The impact -- fewer flights, much higher fares -- could be felt as soon as this fall.
A study by the Business Travel Coalition, a Radnor, Pa.-based trade group, says airlines and passengers are facing their "darkest future" and that "fast-approaching airline liquidations will cripple the U.S. economy."
"The whole idea of deregulation has been a democratization of travel," said Kevin Mitchell, chairman of the group. That now is at risk.
Airports that depend on regional jets are particularly vulnerable, the coalition warns, because they've become the least profitable aircraft to operate. At Albany International Airport, 35 of the 70 daily departures are regional jets.
And airports such as Albany that are served by both Delta and Northwest airlines are likely to see service cutbacks as the two carriers merge and eliminate overlapping routes.

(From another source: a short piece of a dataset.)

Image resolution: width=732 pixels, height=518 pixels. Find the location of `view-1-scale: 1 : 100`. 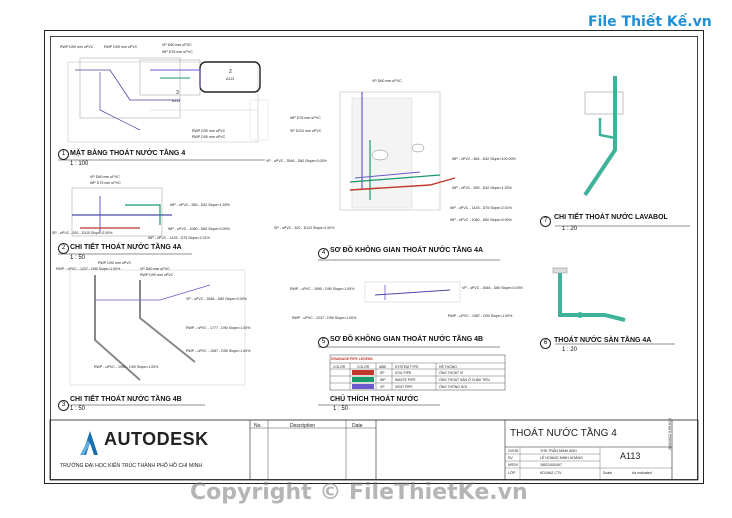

Even the presence of Southwest Airlines, which has kept overall fares here low, increases the likelihood of cutbacks by competitors who previously would have matched its fares.
"Those airports with a lot of low-cost presence are more vulnerable than others," Mitchell said. "Even Southwest said last week at a Merrill Lynch conference that it, at $130 a barrel, would have to cut hundreds of routes."
Southwest has long-term contracts that have kept its fuel prices well below $130, but those eventually will expire.
The Albany airport isn't alone on the coalition's list. In New York, airports in Rochester, Islip, Binghamton, Ithaca, Newburgh and White Plains also face deep cuts as fuel prices rise.
Also on the list are the airports in Manchester, N.H., Providence, R.I., and outside Hartford, Conn. The list was compiled for release today.
The coalition's study, "Beyond the Airlines' $2 Can of Coke: Catastrophic Impact on the U.S. Economy from Oil-price Trauma in the Airline Industry," warns airlines won't find relief in Chapter 11 bankruptcy protection because the credit crunch has dried up the financing they would need to reorganize.
Rather, the weakest carriers will face "outright and immediate extinction," the study says.
It also warns that, "given the precarious state of the domestic airline industry, multiple failures of major U.S. airlines are not a remote prospect."
Mitchell said carriers have announced cutbacks equal to about 13 percent of their service. But he said analysts estimate that, with $130-a-barrel oil, they'll need to cut 20 percent to 22 percent.
"Other, more difficult decisions are likely," he said.
Albany airport officials are developing other sources of revenue to help keep carriers' costs of operating here competitive, said Albany County Airport Authority spokesman Doug Myers.
"We understand the dynamics of the industry right now," he added. "There's going to be some give and take because the airlines are not profitable."
The airport has found tenants for vacant industrial land and attracted other businesses, including factory service centers for a new generation of so-called very light jets. The added revenue helps subsidize airport operations.
"You want to keep costs (of boarding a passenger) down for the airlines," Myers said.
At least one carrier, Continental, has begun replacing some of its regional jets with newer, larger turboprops that consume about half as much fuel. The Q400 aircraft, operated by Continental Connection carrier Colgan Air, are being maintained at Albany.
And while United and other carriers have announced cuts in flights systemwide, a small regional carrier, Cape Air, plans to begin service between Albany and three northern New York cities on Sept. 16 with the help of federal subsidies.
The airline will use nine-passenger propeller-driven planes.